Work on Basel standards of ever-increasing complexity coincided with increasing globalisation and financialisation over the last 30 years. Up until the financial crisis of 2007-2008 at least, the reach of global banks went further and further, trade flows increased, and more countries were drawn into the international capitalist economy. While central bankers discussed capital standards, their colleagues in trade policy discussed far reaching rounds of trade liberalisation through multilateral forums.
But US president Donald Trump put a stop to all that. Elected to “make America great again”, tear up NAFTA and show the globalists who is boss, the incoming Republicans started with a combative tone, instructing the US Federal Reserve to stop negotiating international agreements and dug in from there. Now the US Treasury has published a paper enshrining this approach to banks and markets, a mere day after another damp squib at the Basel Committee.
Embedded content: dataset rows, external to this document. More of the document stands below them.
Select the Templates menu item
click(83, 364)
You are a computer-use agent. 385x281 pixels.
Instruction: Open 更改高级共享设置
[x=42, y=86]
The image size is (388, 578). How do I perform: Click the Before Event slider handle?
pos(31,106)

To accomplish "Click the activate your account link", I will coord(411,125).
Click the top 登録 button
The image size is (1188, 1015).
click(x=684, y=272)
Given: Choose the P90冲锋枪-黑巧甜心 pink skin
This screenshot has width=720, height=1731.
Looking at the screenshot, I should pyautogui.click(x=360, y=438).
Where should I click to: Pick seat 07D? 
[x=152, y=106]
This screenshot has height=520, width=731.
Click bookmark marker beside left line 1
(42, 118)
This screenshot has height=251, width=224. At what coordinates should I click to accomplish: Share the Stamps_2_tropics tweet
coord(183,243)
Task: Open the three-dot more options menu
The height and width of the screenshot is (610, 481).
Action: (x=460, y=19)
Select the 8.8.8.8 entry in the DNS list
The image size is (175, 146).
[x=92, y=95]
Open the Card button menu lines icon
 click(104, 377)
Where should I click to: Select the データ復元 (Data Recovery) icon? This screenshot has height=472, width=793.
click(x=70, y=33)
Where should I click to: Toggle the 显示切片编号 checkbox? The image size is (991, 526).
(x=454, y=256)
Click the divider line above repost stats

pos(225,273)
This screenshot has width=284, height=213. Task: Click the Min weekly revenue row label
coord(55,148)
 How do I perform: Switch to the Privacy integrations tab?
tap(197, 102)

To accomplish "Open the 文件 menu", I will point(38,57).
The funny thing, though, is that the Trump approach isn’t as different to Basel’s as it’s made out to be. The Basel Committee has never had any real teeth to enforce compliance. It grades countries and writes reports, but has no powers, other than causing embarrassment, to encourage members to take it seriously.
Not for US
So Basel has been ignored for much of its history, particularly by the US. The US never properly implemented Basel II, while the Committee’s big blockbuster crisis-prevention package, Basel III, has been totally overshadowed by the US Dodd-Frank rule.
The binding constraint on deploying capital at the major US banks is not the baroque risk-based capital framework painstakingly agreed by the global regulatory community, or even the Basel III leverage ratio, introduced as a backstop with US encouragement, but the Fed’s proprietary, secretive and challenging Comprehensive Capital Analysis and Review stress tests.
As for deploying capital internationally, forget it. Foreign banks with big operations in the US must set up an “intermediate holding company”, to make sure loss absorbing capacity and liquidity stays onshore. This flouts the delicate agreement reached on total loss-absorbing capacity (TLAC), drafted by the Financial Stability Board, another international regulatory body, which tried to balance the interests of home and host regulators for global banks.
The banks themselves feel righteously penalised — a European universal bank might have a US book full of trading assets and leveraged lending, sending its US capital costs sky high, but appear much less risky when considered as a diversified group with lots of low risk European mortgage lending.
Lots of other countries are also willing to ignore global norms. Lobbying from German and Danish banks helped the EU turn a blind eye to the Basel Committee’s covered bond approach, and the fetishisation of small and medium enterprise lending in Europe turned into the “SME supporting factor”, a 25% capital cut which helped make sure that the EU is judged “materially non-compliant” by the Committee.
The EU is also considering its own version of the American intermediate holding company — an intermediate parent undertaking — which threatens to further fracture global regulatory cooperation.
The new US dispensation is less new than it appears, and, in admitting its nationalist agenda publicly, is refreshingly honest. If we can’t reach the world of regulatory cooperation, it is better to acknowledge it than try to dissemble. Perhaps it’s easier to imagine there’s no Basel.